Right on the heels of COVID-19, monkeypox has emerged as a global health emergency, spreading around the world. Tens of thousands have already been diagnosed with the virus, and many more could lie undetected due to a lack of testing accessibility and information explaining disease risk. This is because a testing strategy still has yet to have been solidified, with diagnostics conducted largely at STI clinics, despite the virus not being a sexually transmitted illness1. Tests are not being made readily available, and public health officials are still in the process of explaining to individuals that anyone can catch the disease, instead of just the men who have sex with men (MSM) community. However, lessons from the past could point to solutions that can still be implemented to help improve the lives of those that could be impacted.
Perhaps similar to monkeypox, the Zika virus had a swirl of confusion and misinformation in its early days as well as a lack of available testing2, and the Ebola virus often did not have proper communications or tests available during several of its outbreaks3. This led to both diseases spreading further, making later containment more difficult. At the beginning of the COVID-19 pandemic, widespread testing wasn’t available and numbers were underreported, allowing infected individuals to expose others to the virus because they didn’t know their status. This could have potentially lulled those in charge of public health responses and the public into a mindset that the virus had spread less than it had, ultimately leading to the current pandemic.

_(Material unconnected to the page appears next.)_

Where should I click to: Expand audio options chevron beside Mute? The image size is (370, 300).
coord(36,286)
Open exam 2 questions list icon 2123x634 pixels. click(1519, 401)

It is easy to see the parallels with monkeypox, where again, we have public confusion about viral characteristics and limited testing availability. Both of these factors could potentially lead to cases ballooning beyond what public health officials are aware of, and in turn, causing a lag in effective responses. The United States, for instance, allowed very few labs to process4 monkeypox tests when the virus was first suspected of spreading, leading to under testing and under reporting, which caused a backlog of tests needing to be processed in some instances5. Some companies have already jumped into the fray to support testing capabilities, which has already started to help get a further grip on the virus. For instance, Mako Medical Laboratories has partnered with Thermo Fisher Scientific to provide MAKO with the reagents to create a PCR test for monkeypox6, but still more can be done by those in the industry to make tests more accessible and regulatory bodies allowing for more labs to be authorized to run tests.
Perhaps most critically, public health organizations and agencies need to be engaged at every level, but especially in local communities around the globe. They are the first lines of defense against any emergency, providing care and information to those that need it, and tracking the spread of viruses as they emerge. However, they are often underfunded and understaffed7, meaning commercial labs and other organizations, such as hospitals, need to come alongside to ensure public health emergencies like these are properly handled.

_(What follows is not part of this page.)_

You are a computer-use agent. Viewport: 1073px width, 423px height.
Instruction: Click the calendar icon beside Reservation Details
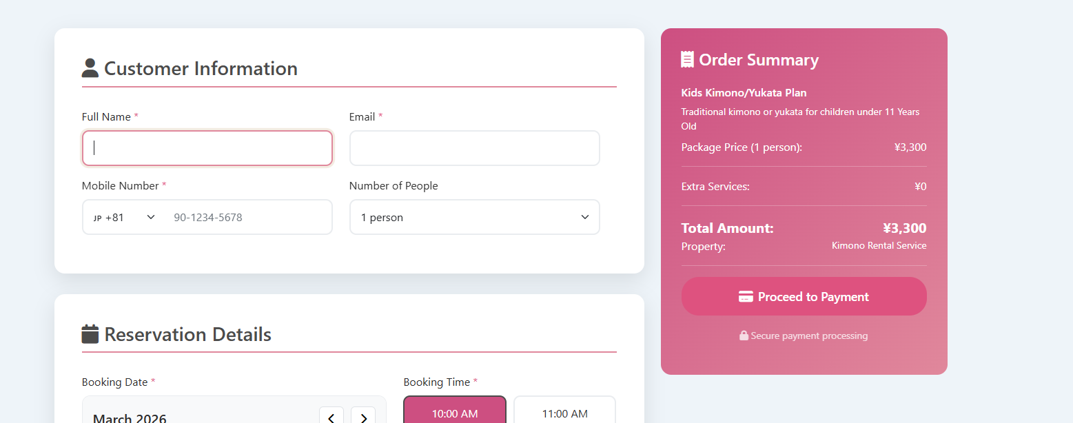tap(89, 333)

Going in tandem with that support, in order to ensure we’re giving communities the best chance possible to counteract the ongoing surge of monkeypox, we need to destigmatize the disease to encourage testing and make tests widely accessible. This means not just being available in STI clinics, but also to anybody that needs them at sites in their communities, in as pervasive of a way that COVID-19 tests became available during the peak of the pandemic. The labs should be able to provide answers clearly and quickly, so individuals can isolate8 or receive treatment as needed.

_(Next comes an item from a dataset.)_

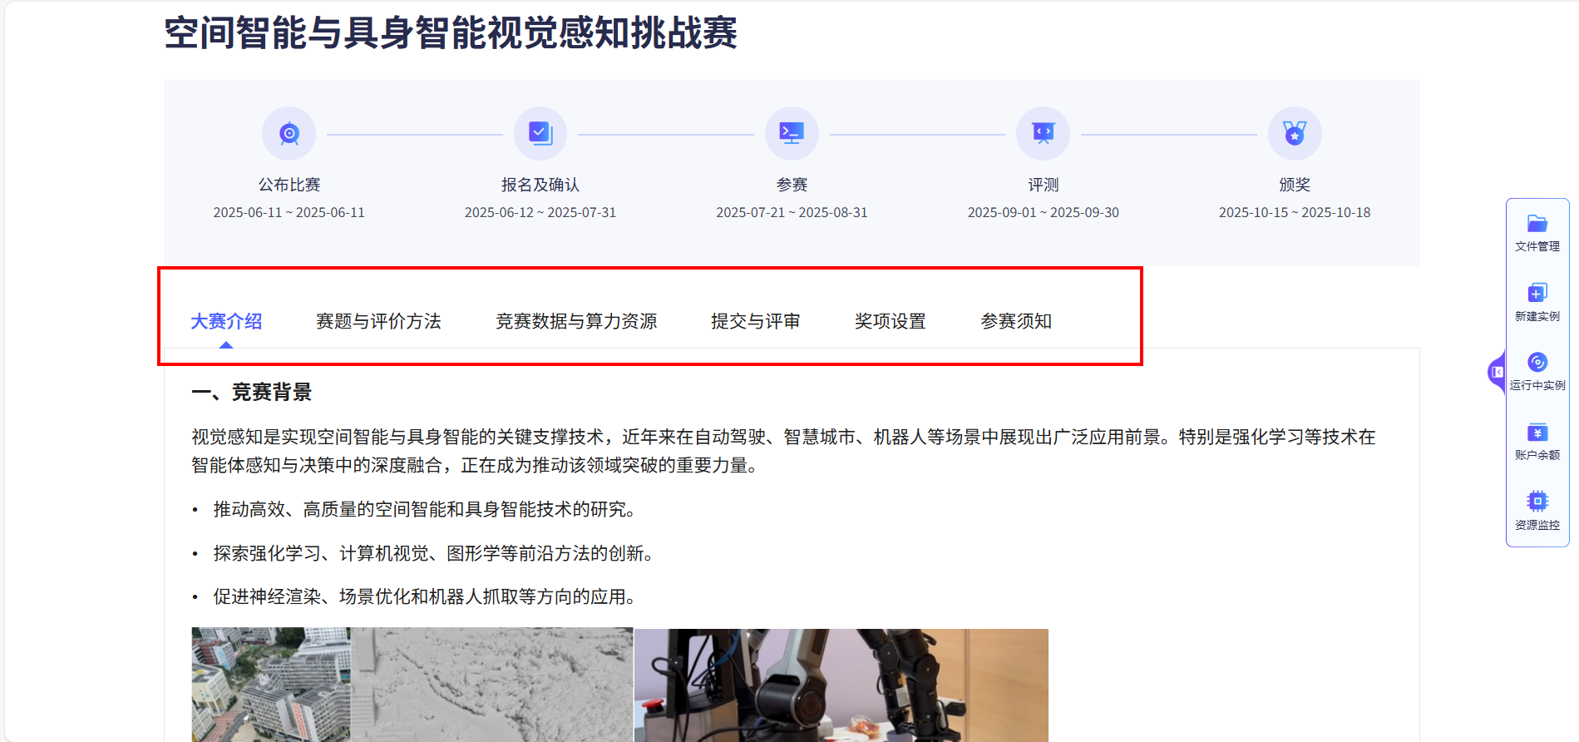This screenshot has height=742, width=1579.
Task: Create a new instance via 新建实例
Action: (x=1537, y=303)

Progress in the testing arena also requires additional education about how monkeypox infects and spreads, so people know when they or their loved ones need to get tested. Once general populations better digest available health information and understand that they are all at risk of contracting the virus with prolonged contact with an infected individual, not just through intimate contact, the demand for testing is expected to increase proportionally.
While the first effort at slowing down monkeypox hasn’t been a success, there is still an opportunity, as well as an obligation, to further curb the spread. Public health officials, clinicians, laboratorians, and test manufacturers have an obligation to use all of the tools at their disposal to help protect individuals from the virus as well as write the blueprint for how to successfully manage health crises in the future.